現在では多くの場合、それら医療用の体内金属には、磁気の影響を受けにくい非磁体性のチタンが用いられます。体内埋め込み器具が非磁体性の金属のみで構成されているのであれば、MRI検査を受けることが可能です。

検査可能な体内金属としては、MRI対応の血管や管膣臓器内の金属(フィルター、コイルなど)・整形外科的金属(チタン製)・胸骨ワイヤー・金歯・銀歯などが挙げられます。

検査禁止の体内金属や機器

構造的に電子部品を用いている類の体内埋め込み器具が身体に付属されているケースでは、MRI検査が受けられません。

ペースメーカーはMRIの磁気により故障してしまうおそれがあるため、検査対象から外されます。
人工内耳の金属素材はチタンと白金からできているため問題ありませんが、対外部の送信アンテナは体内部の受信アンテナと頭皮を介して接しており、MRI検査を実施すると強力に吸引されてしまうため禁忌とされています。

他にも、チタン製以外の脳動脈クリップ、体内埋め込み式インスリンポンプ、スワンガンツカテーテル、磁石式人工肛門は材質に関係なく検査が禁止されています。MRI検査を行う上で特に注意しなければならない項目ですので、必ず覚えておくようにしましょう。

条件付き可能な体内金属や機器

MRI対応製品の開発や機器の技術向上により、検査可能な体内金属や機器も増えてきました。そういった背景を踏まえつつ、MRI検査可・不可を判断する条件が定められています。それらを下記に記します。

・冠動脈ステントや大動脈ステントは、通常操作モードでのみ検査の安全性が担保されており、留置後3か月以上経過していることを条件に検査可能
・人工弁は1970年以前の製品は禁止
・避妊リングはMRI対応の製品なら可能
・V-Pシャント留置は検査後に専門医による圧確認が必須
・インプラントは取り外せば検査可能ですが、受け側が磁石の場合は同意書の記入が必要
・入れ墨・タトゥーには同意書が必要
・義眼は磁力で付着するタイプは禁止、金属以外の場合は取り外して検査

以上のように条件付けがされている製品に関しては、入念な確認が必要となります。

まとめ

医療技術は常に更新されていきます。
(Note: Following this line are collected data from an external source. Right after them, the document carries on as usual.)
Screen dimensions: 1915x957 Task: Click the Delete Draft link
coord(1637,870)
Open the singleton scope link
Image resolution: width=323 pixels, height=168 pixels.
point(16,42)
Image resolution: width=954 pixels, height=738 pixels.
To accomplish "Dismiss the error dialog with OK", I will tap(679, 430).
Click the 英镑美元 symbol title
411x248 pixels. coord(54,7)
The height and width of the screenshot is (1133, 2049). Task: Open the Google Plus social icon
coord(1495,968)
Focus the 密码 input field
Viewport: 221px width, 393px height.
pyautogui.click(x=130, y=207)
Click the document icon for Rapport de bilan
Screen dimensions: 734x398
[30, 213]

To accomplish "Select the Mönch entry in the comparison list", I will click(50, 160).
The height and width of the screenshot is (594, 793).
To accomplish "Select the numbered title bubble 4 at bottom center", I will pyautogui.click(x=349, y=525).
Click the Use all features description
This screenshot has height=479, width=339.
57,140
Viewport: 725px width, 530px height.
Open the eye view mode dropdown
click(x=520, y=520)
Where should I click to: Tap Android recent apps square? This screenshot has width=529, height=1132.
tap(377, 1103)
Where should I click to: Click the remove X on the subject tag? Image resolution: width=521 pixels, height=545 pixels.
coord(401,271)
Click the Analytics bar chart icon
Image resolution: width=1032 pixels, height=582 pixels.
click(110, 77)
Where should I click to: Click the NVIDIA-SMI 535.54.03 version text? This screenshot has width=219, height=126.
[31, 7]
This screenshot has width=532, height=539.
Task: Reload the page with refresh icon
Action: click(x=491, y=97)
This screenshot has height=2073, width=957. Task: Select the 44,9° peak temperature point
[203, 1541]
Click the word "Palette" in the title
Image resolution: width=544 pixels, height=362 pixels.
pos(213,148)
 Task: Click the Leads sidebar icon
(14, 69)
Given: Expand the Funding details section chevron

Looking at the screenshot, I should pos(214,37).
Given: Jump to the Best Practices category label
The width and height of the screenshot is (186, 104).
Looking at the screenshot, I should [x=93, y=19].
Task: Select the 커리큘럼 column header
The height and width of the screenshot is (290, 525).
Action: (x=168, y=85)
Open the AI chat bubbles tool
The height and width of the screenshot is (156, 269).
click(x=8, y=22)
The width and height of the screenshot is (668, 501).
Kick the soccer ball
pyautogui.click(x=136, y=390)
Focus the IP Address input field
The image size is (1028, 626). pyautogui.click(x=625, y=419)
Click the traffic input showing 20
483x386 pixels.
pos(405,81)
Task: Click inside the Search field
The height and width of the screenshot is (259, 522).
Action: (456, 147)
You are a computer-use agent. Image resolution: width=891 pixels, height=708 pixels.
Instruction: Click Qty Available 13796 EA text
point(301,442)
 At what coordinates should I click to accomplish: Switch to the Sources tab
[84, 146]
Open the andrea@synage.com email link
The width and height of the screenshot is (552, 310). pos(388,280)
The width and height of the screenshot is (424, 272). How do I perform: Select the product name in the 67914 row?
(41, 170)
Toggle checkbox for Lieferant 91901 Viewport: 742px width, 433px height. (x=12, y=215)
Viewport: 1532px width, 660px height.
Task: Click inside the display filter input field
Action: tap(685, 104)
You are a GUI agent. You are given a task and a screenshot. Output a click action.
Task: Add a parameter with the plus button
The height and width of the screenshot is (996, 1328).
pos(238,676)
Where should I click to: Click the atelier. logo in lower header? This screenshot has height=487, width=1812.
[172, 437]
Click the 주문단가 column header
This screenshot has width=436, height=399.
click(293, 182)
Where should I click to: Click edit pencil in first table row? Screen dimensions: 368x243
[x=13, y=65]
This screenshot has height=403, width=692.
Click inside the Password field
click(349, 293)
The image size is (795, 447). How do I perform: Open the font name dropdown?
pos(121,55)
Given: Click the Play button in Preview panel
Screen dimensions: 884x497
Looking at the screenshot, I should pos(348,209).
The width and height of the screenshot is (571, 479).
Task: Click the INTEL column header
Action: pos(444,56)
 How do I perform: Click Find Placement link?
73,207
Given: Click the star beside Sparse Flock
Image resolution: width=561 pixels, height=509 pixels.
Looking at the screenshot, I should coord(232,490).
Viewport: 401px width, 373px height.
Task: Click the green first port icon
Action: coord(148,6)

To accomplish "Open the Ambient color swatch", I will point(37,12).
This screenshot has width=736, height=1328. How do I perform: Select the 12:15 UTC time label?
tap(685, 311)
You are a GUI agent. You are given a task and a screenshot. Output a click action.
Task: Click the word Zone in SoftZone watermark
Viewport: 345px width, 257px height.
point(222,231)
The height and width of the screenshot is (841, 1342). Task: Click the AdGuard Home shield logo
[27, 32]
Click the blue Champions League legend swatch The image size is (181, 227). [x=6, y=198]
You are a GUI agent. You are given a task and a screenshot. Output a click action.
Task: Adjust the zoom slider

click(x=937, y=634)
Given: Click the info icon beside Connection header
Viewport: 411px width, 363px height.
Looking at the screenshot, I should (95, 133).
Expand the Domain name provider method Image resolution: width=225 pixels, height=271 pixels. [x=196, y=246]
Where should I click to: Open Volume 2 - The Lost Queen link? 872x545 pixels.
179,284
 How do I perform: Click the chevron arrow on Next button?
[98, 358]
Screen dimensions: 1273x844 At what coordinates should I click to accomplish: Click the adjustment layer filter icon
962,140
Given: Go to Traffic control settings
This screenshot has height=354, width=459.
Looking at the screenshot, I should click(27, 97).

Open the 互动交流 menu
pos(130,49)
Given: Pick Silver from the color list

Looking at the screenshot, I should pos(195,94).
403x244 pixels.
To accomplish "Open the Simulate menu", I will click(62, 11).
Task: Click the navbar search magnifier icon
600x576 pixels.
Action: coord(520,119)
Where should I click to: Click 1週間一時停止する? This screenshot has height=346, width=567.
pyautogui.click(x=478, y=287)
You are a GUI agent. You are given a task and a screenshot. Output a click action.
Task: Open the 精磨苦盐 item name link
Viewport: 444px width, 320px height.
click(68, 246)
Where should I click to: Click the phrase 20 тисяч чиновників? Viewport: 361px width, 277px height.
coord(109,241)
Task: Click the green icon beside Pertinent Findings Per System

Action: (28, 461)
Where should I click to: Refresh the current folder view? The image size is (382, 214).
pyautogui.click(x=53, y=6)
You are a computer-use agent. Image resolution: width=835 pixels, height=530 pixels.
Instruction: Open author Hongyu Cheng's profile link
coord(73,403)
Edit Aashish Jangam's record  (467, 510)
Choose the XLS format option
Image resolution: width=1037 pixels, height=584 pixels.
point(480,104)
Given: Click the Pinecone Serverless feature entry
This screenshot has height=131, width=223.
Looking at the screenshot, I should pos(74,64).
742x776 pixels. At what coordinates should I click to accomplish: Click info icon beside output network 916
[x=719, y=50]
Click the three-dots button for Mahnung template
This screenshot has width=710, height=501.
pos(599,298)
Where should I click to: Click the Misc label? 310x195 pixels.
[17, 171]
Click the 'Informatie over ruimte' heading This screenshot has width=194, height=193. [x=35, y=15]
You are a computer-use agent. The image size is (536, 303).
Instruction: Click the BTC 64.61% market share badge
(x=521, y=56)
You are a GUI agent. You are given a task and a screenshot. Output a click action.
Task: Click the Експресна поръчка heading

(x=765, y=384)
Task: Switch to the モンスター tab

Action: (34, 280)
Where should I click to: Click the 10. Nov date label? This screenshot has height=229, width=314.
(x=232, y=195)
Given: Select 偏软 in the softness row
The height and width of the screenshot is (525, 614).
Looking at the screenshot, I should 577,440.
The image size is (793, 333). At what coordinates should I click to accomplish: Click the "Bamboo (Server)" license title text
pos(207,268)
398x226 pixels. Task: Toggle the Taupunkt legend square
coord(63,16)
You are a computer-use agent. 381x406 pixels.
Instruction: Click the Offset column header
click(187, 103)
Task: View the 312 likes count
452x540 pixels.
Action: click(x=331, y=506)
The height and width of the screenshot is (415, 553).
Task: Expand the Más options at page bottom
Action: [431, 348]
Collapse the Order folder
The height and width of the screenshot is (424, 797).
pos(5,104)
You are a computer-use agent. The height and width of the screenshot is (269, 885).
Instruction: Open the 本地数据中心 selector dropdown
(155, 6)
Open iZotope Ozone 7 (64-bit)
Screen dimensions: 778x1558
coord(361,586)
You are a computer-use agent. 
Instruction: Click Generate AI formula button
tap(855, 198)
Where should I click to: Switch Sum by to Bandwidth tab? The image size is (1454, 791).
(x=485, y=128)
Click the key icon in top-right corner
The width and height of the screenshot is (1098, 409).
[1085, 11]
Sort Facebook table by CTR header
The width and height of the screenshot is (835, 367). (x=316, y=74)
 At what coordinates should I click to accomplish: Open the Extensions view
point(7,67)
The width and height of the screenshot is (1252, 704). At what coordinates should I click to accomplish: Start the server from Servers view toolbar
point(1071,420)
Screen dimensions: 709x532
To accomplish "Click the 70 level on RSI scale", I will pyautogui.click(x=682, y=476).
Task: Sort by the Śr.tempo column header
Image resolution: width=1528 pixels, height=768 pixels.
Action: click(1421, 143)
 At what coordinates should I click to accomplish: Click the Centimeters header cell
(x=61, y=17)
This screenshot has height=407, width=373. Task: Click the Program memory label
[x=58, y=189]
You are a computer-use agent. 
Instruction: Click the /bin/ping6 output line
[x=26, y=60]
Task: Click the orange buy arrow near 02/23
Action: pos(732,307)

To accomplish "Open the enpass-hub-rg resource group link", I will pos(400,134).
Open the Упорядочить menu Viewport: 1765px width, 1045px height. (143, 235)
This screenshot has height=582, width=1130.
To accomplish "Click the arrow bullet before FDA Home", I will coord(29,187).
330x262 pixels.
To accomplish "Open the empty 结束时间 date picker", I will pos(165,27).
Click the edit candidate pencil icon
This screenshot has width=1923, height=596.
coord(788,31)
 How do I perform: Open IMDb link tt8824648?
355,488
体内金属の材質はMRI検査にも対応できるよう製品改良が進められています。それに伴い、患者さんに使われている体内金属がMRI検査に対応可能かどうか判別する重要性も増していくことでしょう。MRIに対する安全性が保証された製品かどうかしっかり確認するため、問診表と口頭によるダブルチェックを怠らないようにしましょう。